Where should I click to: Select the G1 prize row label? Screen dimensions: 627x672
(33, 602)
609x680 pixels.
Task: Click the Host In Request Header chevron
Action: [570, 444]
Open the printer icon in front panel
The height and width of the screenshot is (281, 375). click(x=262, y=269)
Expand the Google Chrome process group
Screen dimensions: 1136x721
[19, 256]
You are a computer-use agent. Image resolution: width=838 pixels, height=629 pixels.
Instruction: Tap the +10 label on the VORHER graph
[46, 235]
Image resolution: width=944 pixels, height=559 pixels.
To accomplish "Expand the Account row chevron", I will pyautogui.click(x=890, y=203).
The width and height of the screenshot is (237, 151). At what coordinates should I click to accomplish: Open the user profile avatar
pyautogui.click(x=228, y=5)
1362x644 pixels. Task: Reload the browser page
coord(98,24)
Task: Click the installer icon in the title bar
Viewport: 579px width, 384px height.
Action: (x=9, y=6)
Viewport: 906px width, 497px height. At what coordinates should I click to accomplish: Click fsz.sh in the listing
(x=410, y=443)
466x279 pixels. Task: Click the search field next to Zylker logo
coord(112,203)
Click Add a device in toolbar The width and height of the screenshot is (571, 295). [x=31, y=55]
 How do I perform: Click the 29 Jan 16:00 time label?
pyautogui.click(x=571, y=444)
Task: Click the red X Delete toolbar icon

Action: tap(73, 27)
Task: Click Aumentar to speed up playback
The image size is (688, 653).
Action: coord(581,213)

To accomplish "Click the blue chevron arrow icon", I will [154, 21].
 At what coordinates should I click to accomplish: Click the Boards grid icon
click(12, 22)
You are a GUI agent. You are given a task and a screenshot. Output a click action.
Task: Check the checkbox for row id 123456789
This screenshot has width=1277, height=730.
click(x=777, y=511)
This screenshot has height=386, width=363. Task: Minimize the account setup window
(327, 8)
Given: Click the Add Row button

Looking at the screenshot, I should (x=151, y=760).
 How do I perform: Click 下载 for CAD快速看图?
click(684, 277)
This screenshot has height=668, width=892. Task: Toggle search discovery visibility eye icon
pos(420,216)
—————
Work to complete: Transcribe the whole listing with nothing added or left out.

Solution below:
Where should I click to: Select the G1 prize row label? Screen dimensions: 627x672
(33, 602)
609x680 pixels.
Task: Click the Host In Request Header chevron
Action: [570, 444]
Open the printer icon in front panel
The height and width of the screenshot is (281, 375). click(x=262, y=269)
Expand the Google Chrome process group
Screen dimensions: 1136x721
[19, 256]
You are a computer-use agent. Image resolution: width=838 pixels, height=629 pixels.
Instruction: Tap the +10 label on the VORHER graph
[46, 235]
Image resolution: width=944 pixels, height=559 pixels.
To accomplish "Expand the Account row chevron", I will pyautogui.click(x=890, y=203).
The width and height of the screenshot is (237, 151). At what coordinates should I click to accomplish: Open the user profile avatar
pyautogui.click(x=228, y=5)
1362x644 pixels. Task: Reload the browser page
coord(98,24)
Task: Click the installer icon in the title bar
Viewport: 579px width, 384px height.
Action: (x=9, y=6)
Viewport: 906px width, 497px height. At what coordinates should I click to accomplish: Click fsz.sh in the listing
(x=410, y=443)
466x279 pixels. Task: Click the search field next to Zylker logo
coord(112,203)
Click Add a device in toolbar The width and height of the screenshot is (571, 295). [x=31, y=55]
 How do I perform: Click the 29 Jan 16:00 time label?
pyautogui.click(x=571, y=444)
Task: Click the red X Delete toolbar icon

Action: tap(73, 27)
Task: Click Aumentar to speed up playback
The image size is (688, 653).
Action: coord(581,213)

To accomplish "Click the blue chevron arrow icon", I will [154, 21].
 At what coordinates should I click to accomplish: Click the Boards grid icon
click(12, 22)
You are a GUI agent. You are given a task and a screenshot. Output a click action.
Task: Check the checkbox for row id 123456789
This screenshot has width=1277, height=730.
click(x=777, y=511)
This screenshot has height=386, width=363. Task: Minimize the account setup window
(327, 8)
Given: Click the Add Row button

Looking at the screenshot, I should (x=151, y=760).
 How do I perform: Click 下载 for CAD快速看图?
click(684, 277)
This screenshot has height=668, width=892. Task: Toggle search discovery visibility eye icon
pos(420,216)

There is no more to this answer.